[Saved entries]
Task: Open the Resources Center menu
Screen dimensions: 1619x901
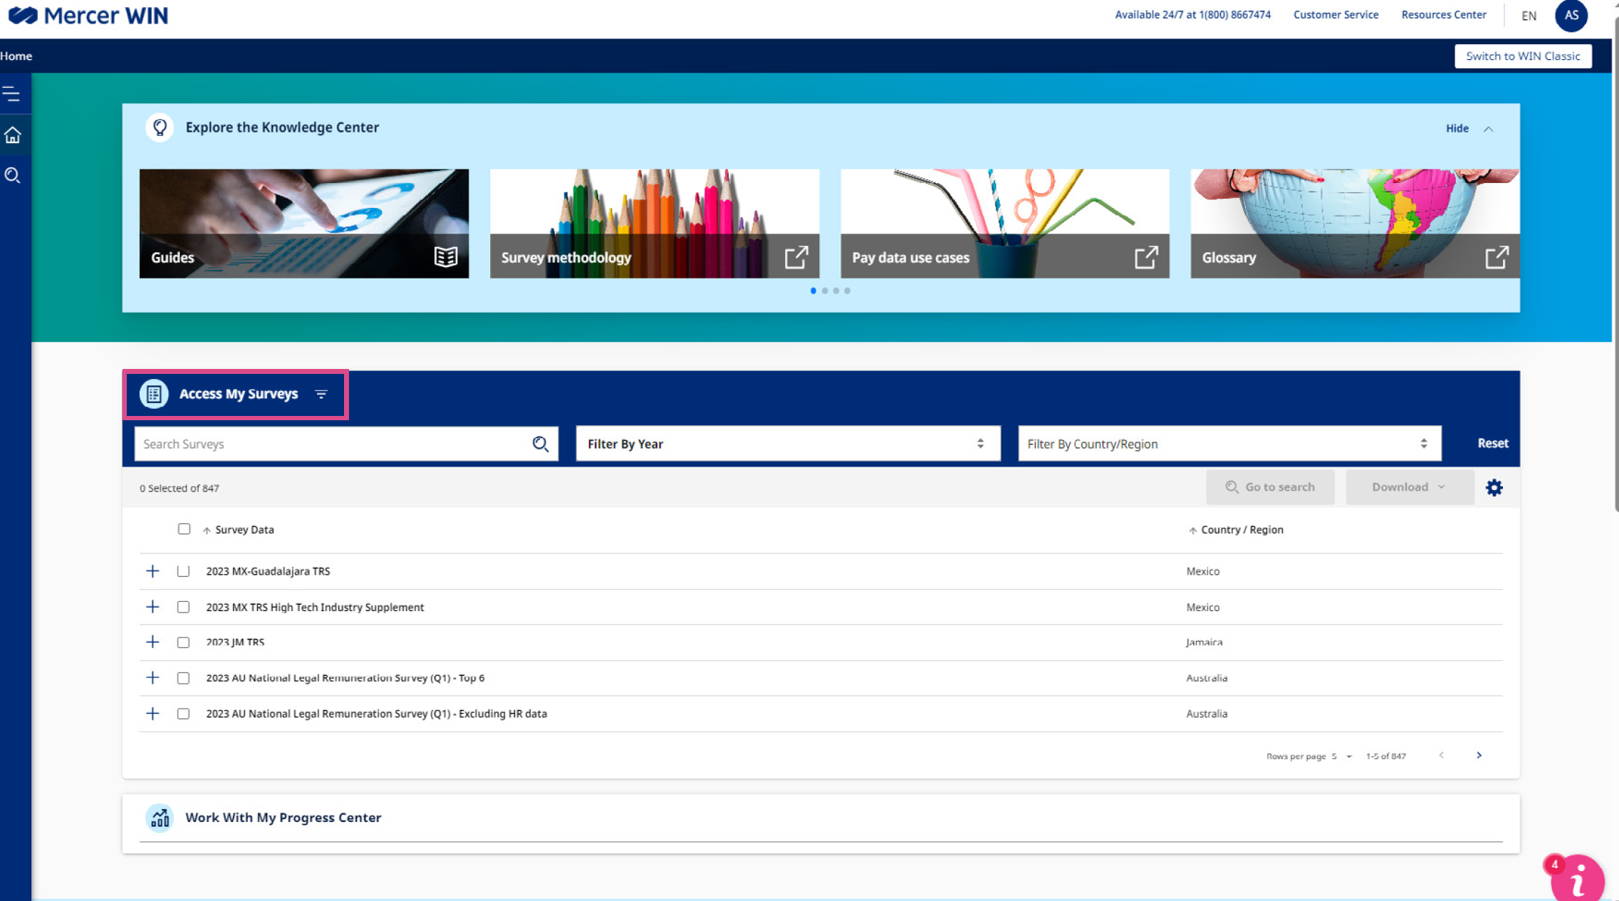Action: coord(1443,14)
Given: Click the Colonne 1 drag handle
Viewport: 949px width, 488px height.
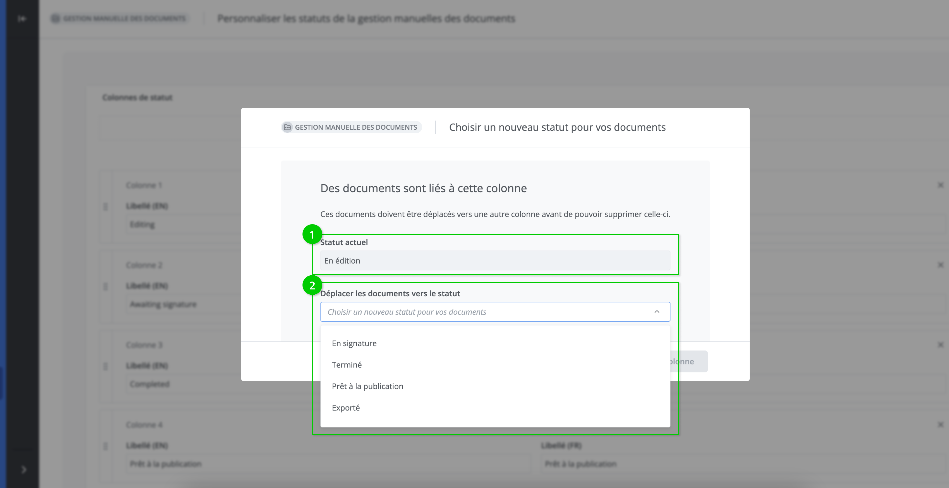Looking at the screenshot, I should pyautogui.click(x=105, y=206).
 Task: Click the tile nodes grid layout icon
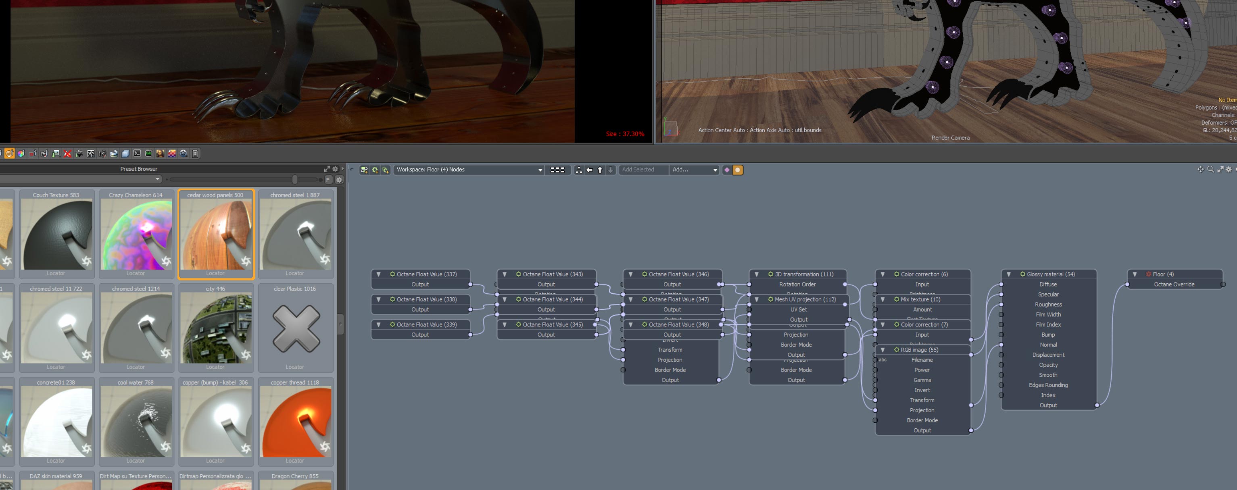coord(558,170)
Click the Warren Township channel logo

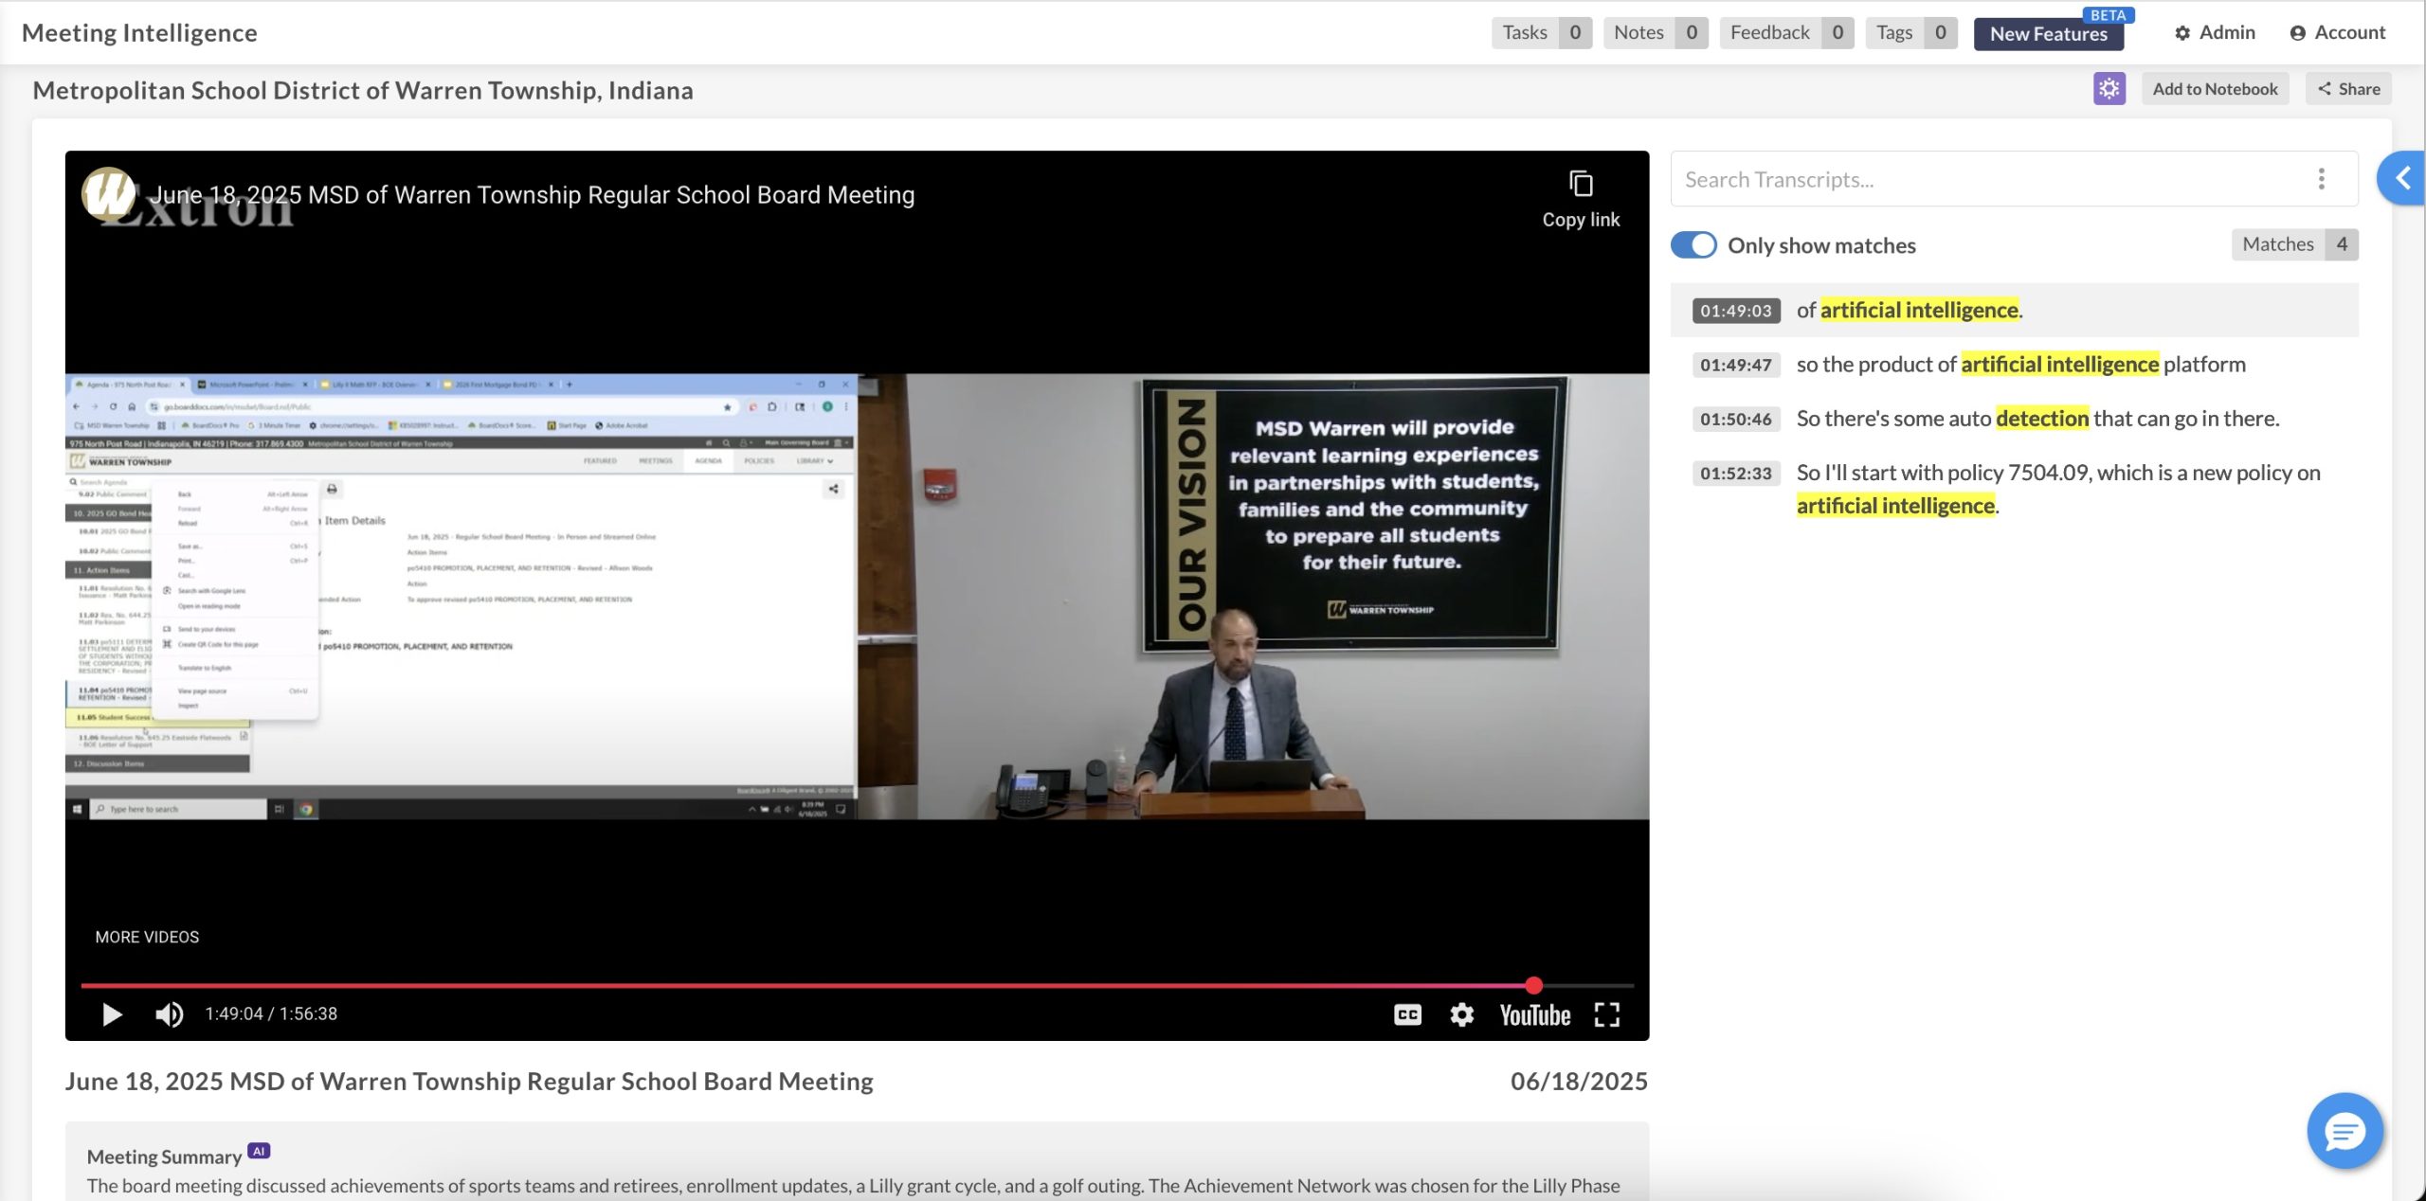107,194
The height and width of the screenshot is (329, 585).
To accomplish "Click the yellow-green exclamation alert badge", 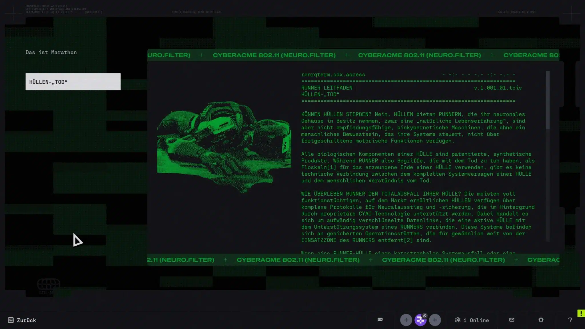I will pyautogui.click(x=581, y=313).
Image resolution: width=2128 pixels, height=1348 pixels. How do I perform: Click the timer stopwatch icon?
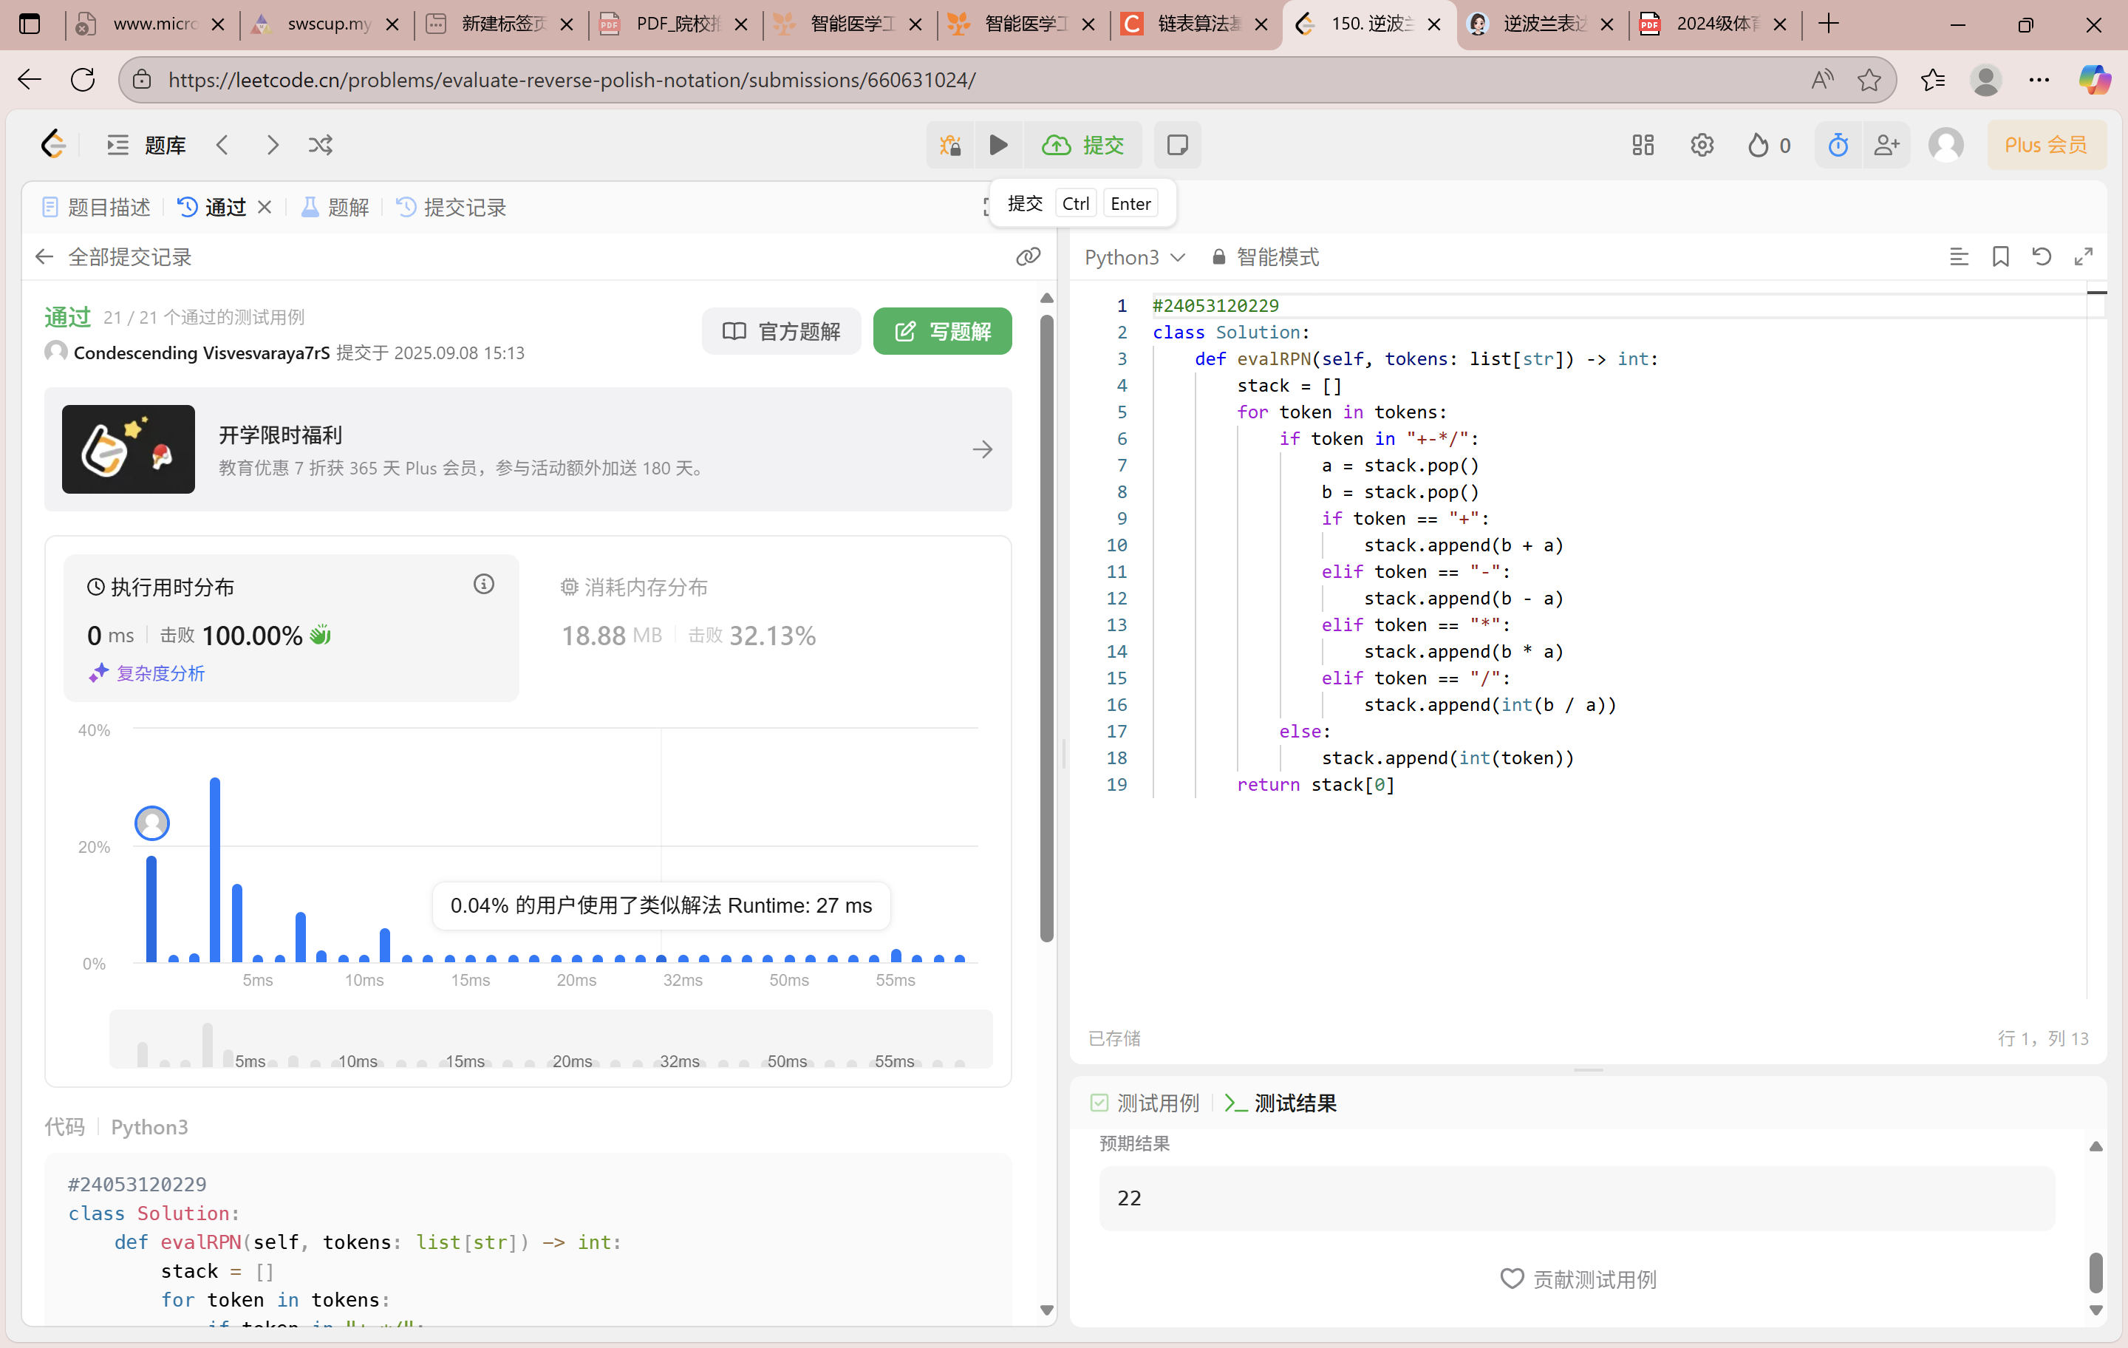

TASK GOAL: In the data above, take the line with "Screen dimensions: 1619x901", the line with "The height and", and every line between, and set them down exactly without pictures.

THE COMPLETED TASK:
Screen dimensions: 1619x901
Action: coord(1443,14)
Given: Click the Colonne 1 drag handle
Viewport: 949px width, 488px height.
Looking at the screenshot, I should pyautogui.click(x=105, y=206).
 Task: Click the tile nodes grid layout icon
coord(558,170)
Click the Warren Township channel logo

107,194
The height and width of the screenshot is (329, 585).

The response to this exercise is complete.